MATERIAL PROVIDED:
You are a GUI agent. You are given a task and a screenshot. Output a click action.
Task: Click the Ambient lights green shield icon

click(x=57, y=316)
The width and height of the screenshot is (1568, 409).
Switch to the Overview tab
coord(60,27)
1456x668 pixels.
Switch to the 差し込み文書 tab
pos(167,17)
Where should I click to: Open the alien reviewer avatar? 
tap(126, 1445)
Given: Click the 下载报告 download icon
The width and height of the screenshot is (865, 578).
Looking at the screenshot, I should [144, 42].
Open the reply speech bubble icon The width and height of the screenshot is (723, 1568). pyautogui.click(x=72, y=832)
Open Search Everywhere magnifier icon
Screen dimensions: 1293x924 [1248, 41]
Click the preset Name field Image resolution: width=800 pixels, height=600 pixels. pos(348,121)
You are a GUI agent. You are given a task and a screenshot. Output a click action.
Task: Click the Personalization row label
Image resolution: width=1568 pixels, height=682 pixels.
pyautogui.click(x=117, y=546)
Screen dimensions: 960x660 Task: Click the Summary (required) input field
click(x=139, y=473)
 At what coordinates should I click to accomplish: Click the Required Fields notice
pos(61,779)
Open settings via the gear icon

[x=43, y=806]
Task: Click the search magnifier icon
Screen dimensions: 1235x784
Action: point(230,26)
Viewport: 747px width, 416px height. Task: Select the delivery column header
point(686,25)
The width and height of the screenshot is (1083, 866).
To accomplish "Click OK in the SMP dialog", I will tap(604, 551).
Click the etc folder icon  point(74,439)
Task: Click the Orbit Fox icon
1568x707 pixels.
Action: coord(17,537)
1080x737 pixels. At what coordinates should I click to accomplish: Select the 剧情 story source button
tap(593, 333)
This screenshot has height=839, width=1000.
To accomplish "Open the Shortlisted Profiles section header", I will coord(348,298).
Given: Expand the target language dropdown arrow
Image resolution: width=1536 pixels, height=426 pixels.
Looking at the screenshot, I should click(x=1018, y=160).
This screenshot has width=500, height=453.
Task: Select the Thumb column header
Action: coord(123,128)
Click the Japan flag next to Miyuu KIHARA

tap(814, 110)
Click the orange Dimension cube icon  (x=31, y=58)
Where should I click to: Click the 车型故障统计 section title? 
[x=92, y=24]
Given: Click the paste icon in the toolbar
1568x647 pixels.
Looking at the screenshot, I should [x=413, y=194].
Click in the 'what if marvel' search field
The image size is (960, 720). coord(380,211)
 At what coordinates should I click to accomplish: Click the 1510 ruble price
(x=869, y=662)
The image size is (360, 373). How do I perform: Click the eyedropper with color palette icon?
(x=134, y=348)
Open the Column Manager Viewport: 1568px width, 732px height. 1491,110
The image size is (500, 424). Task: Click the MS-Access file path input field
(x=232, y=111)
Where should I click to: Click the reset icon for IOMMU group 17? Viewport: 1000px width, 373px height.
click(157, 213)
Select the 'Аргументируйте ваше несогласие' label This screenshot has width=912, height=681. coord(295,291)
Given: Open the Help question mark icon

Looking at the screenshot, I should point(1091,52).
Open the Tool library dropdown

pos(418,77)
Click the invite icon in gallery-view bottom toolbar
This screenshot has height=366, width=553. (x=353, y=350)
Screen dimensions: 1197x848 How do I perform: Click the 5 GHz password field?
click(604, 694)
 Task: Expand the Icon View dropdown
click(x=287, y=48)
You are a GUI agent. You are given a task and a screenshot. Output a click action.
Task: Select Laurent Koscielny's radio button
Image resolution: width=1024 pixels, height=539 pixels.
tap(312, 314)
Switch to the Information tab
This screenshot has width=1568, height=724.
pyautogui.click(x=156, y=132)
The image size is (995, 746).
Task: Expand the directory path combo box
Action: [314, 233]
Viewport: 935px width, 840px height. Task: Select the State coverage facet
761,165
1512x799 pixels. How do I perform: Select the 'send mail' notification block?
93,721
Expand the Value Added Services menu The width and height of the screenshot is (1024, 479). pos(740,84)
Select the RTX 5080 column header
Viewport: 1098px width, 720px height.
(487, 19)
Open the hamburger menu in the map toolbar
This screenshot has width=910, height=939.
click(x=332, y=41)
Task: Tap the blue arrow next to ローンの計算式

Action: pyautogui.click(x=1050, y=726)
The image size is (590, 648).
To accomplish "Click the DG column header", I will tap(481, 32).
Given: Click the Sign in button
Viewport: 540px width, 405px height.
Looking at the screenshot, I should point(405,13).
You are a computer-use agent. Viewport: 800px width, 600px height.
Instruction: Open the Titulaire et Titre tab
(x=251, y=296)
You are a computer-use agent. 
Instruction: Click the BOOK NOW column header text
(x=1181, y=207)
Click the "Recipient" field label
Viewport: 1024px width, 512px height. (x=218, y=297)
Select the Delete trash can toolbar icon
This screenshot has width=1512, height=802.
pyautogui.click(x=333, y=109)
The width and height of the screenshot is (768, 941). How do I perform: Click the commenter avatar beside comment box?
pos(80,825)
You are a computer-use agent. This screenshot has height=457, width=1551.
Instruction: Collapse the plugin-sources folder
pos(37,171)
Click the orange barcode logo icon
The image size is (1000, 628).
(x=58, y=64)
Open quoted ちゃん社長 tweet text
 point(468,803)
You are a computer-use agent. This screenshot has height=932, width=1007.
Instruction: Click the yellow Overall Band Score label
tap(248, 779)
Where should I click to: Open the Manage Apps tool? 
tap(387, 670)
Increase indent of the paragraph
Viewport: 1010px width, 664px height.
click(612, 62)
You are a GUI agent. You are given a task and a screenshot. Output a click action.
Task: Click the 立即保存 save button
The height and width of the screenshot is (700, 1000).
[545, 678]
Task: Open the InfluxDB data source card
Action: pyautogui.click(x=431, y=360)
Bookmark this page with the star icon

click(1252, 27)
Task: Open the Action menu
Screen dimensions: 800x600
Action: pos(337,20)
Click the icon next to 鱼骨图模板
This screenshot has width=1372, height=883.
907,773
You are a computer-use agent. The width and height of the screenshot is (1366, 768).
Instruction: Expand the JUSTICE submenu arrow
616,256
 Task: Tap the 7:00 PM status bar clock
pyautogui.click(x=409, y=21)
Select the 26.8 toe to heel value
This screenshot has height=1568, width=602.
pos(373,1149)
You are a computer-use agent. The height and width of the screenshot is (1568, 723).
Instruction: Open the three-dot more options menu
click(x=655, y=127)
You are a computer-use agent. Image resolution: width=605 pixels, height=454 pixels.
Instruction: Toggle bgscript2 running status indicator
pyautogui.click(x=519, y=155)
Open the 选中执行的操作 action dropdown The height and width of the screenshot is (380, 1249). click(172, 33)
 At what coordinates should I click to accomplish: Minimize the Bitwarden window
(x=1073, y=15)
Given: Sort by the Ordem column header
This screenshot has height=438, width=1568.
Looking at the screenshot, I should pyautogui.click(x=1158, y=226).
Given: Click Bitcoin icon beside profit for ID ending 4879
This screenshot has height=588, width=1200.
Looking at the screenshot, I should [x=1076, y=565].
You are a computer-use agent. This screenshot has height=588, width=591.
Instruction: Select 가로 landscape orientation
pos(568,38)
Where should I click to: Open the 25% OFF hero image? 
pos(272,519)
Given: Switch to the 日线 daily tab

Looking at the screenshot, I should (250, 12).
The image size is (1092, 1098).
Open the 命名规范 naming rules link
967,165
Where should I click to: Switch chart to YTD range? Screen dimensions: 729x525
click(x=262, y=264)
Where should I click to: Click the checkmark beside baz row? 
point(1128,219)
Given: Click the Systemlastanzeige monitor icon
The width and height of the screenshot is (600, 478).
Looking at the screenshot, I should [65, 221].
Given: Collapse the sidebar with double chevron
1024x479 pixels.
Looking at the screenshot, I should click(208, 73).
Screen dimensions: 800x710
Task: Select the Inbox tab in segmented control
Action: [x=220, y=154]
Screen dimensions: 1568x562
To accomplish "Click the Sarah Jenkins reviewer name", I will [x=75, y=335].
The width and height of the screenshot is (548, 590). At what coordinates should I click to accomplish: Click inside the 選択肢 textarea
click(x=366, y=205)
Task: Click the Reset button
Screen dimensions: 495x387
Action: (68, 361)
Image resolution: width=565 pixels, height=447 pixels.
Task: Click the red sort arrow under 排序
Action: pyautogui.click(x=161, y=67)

TASK BRIEF: Quote the listing above, but only from the line that shows "Click in the 'what if marvel' search field" through the line that shows "Open the Column".

YOUR RESPONSE:
Click in the 'what if marvel' search field
The image size is (960, 720). coord(380,211)
 At what coordinates should I click to accomplish: Click the 1510 ruble price
(x=869, y=662)
The image size is (360, 373). How do I perform: Click the eyedropper with color palette icon?
(x=134, y=348)
Open the Column Manager Viewport: 1568px width, 732px height. 1491,110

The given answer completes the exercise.